OBJETIVO DEL EJERCICIO -> Según la reseña teatral sobre El Padre, ¿quién adaptó y dirigió la obra?

El Padre, ¿no te acuerdas de mí?
El teatro nos enseña, nos emociona y nos hace reflexionar. Nada mejor que ver en escena a los grandes de nuestras tablas. La cartelera de Madrid nos regala a una Nuria Espert brillante en Incencios –eso dicen, no la he podido ver todavía, suerte que regresan a final de temporada- y a un genio Héctor Alterio. El Padre, obra de Florian Zeller, adaptada y dirigida por José Carlos Plaza, nos presenta una radiografía de una de las enfermedades más temida por todos: el alzhéimer.
Dos puntos de vista diferentes, ambos comprensibles, ¿seguir tu vida, con tus sueños y objetivos, sin destrozar tu amor y tu familia o dejarlo todo por cuidar a aquellos a los que siempre has tenido ahí, tus padres? Compaginar ambas dos suele ser difícil. Un drama que viven multitud de familias hoy en día. Al salir de la función, una señora llora desconsolada abrazada a un hombre. ¿Su marido? ¿Un amigo? Ni idea. Él le dice, que lo suelte. “Suéltalo, suéltalo”, le dice. El Padre puede ser doloroso, un jarro de agua fría donde el arrepentimiento, la conciencia o la memoria puede hacernos pasar un mal trago. Pero es eso, arrepentimiento, quizá por haber sido egoísta, por no haberlo sabido hacer mejor, por la imposibilidad de compaginarlo todo. Sentir, de alguna manera, lo que ese padre o madre sintió, enfrentarse a esa realidad, puede ser doloroso. Sin embargo, esta función también puede hacer que llames a tus padres y les digas cuanto les quieres. Siempre estarán ahí.
Teatralmente, El Padre es una función que juega con el espectador y nos sumerge en la mente del protagonista, pretende explicarnos cómo funciona su cabeza y la incomprensión que le suscita su enfermedad. Una dramaturgia compleja, con saltos temporales y repeticiones que despierta la confusión y la comicidad en el espectador. Efectos de sonido y cambios de escena poco efectistas. Sin embargo, consigue que pensemos y veamos lo que él ve, que sintamos su extrañeza ante su visión.

FRAGMENTOS DE ÍTEMS ->
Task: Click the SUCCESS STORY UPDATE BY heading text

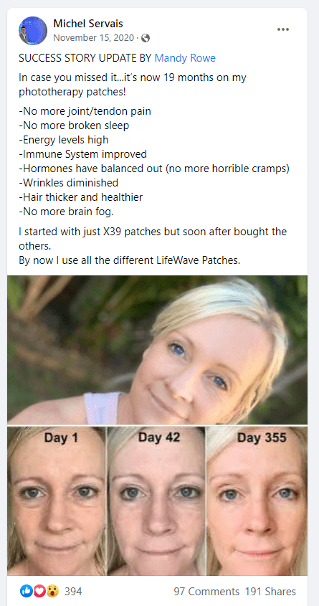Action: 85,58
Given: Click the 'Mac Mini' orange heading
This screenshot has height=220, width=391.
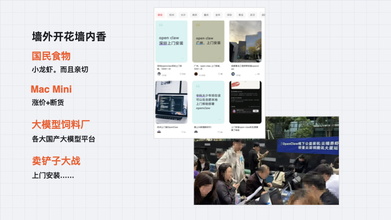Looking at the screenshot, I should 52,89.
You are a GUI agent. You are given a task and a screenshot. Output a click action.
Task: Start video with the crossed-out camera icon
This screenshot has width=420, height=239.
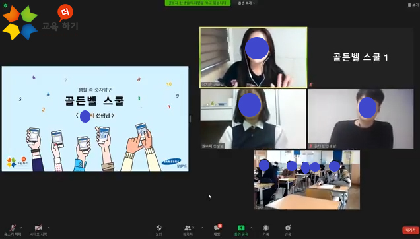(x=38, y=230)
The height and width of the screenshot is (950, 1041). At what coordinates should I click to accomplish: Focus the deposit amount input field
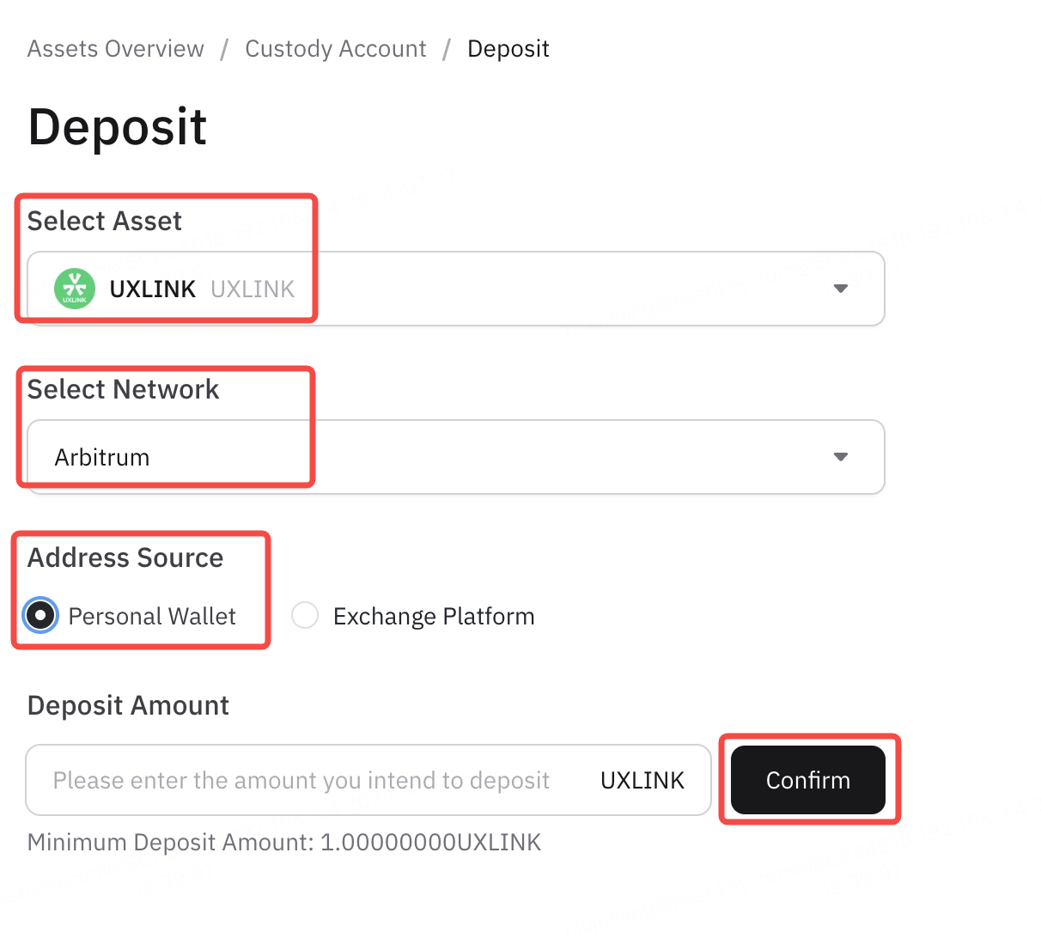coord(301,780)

...

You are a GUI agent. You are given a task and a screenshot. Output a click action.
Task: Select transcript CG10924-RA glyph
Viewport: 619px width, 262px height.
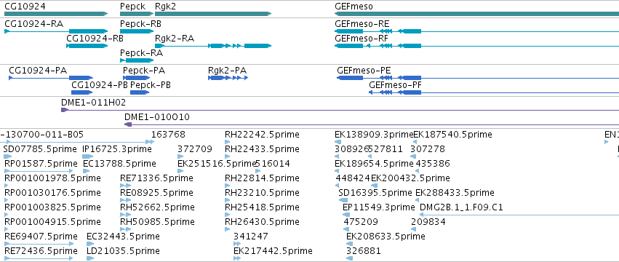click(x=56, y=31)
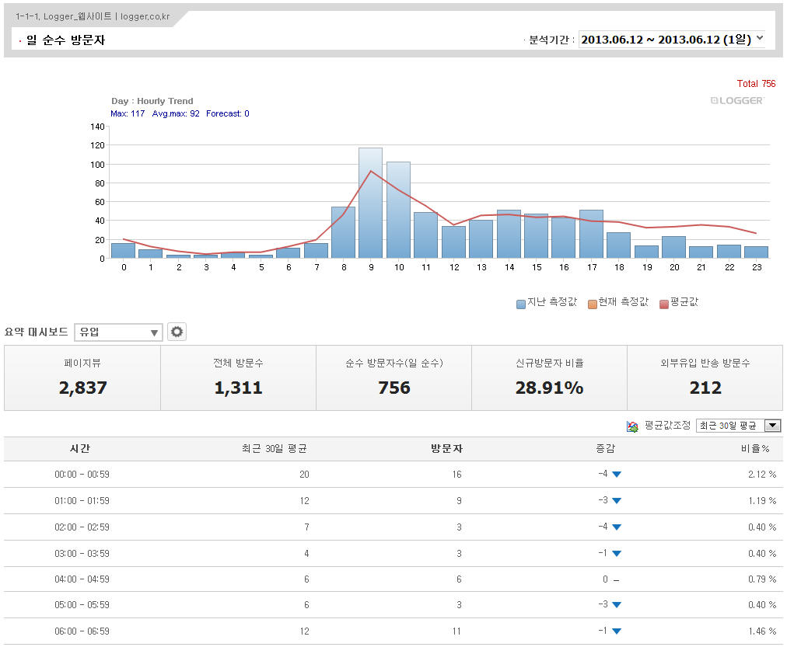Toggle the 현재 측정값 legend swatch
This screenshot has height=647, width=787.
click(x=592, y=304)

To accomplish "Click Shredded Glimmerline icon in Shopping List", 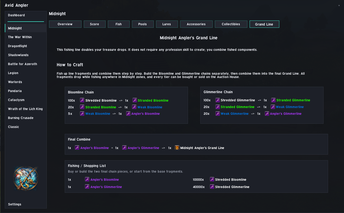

...

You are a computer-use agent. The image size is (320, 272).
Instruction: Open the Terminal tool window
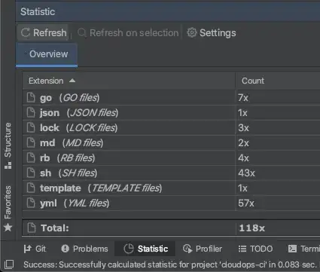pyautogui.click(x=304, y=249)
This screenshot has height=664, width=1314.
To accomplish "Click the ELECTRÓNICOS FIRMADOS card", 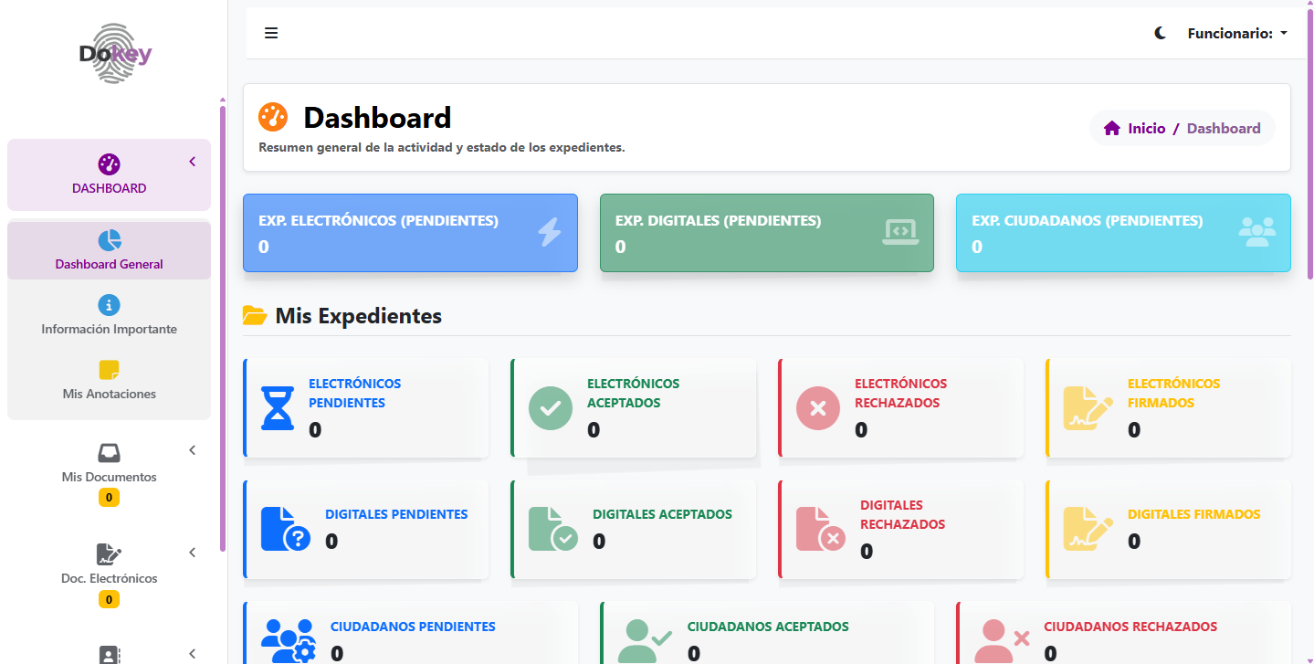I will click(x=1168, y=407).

RESULTADO DE LA TAREA -> José Carlos Plaza.